Figure 2

pRb depleted cells overrode mitosis even when chromosome mis-segregation occurred. A) Immunodetection of β-tubulin (green) in pRb depleted cells, wild-type (top) and p53-KO (bottom), showing mitotic defects (white arrows). Nuclei were counterstained with DAPI (blue). B) Centromere immunostaining with a CREST antibody detected the presence of centromeres (green) in micronuclei (white arrow) after pRb acute loss in both HCT116 wild-type (top) and p53-KO (bottom) cells. Nuclei were counterstained with DAPI (blue).
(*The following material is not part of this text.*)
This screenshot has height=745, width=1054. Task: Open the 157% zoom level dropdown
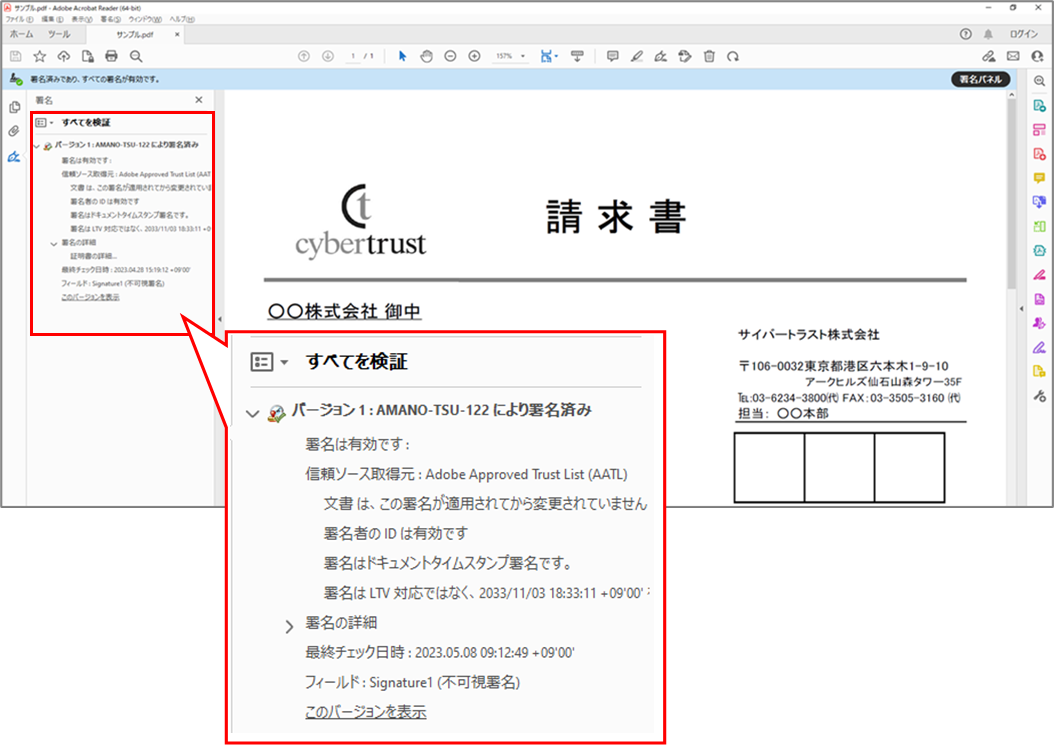(x=511, y=56)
C) Graph showing the percentage of HCT116 cells with 1, 2 or more than 2 centrosomes at 72 hours post-transfection of siRNAs targeting p53, alone or in combination with siRNAs targeting RB. D) Graph summarizing the percentages of diploid (2N), hypodiploid (<2N) and hyperdiploid (>2N) metaphases at 72 hours post-transfection of siRNAs targeting p53, alone or in combination with siRNAs targeting RB. p53 depleted (sip53) and pRb/p53 co-depleted (siRB/p53) cells showed a similar increase in the percentage of hypodiploid metaphases in comparison with untransfected cells. E) Immunofluorescence microscopy detecting γ-H2AX foci (green, red arrows) in wild-type (HCT) and p53 knockout (HCTp53KO) pRb-depleted cells after 24 hours of doxorubicin treatment (siRB+Doxo). In contrast, only background signals were detected in untreated RB-depleted (siRB) or untransfected (untr) cells. Nuclei were counterstained with DAPI (blue). F) Western blot analysis did not show increased γ-H2AX levels in HCT and HCTp53KO cells after pRb acute loss (+ siRB) in comparison to untransfected cells (-siRB, top). On the contrary, after doxorubicin (Doxo) treatment γ-H2AX protein levels increased in both cell types (bottom). β-tubulin was used as a loading control.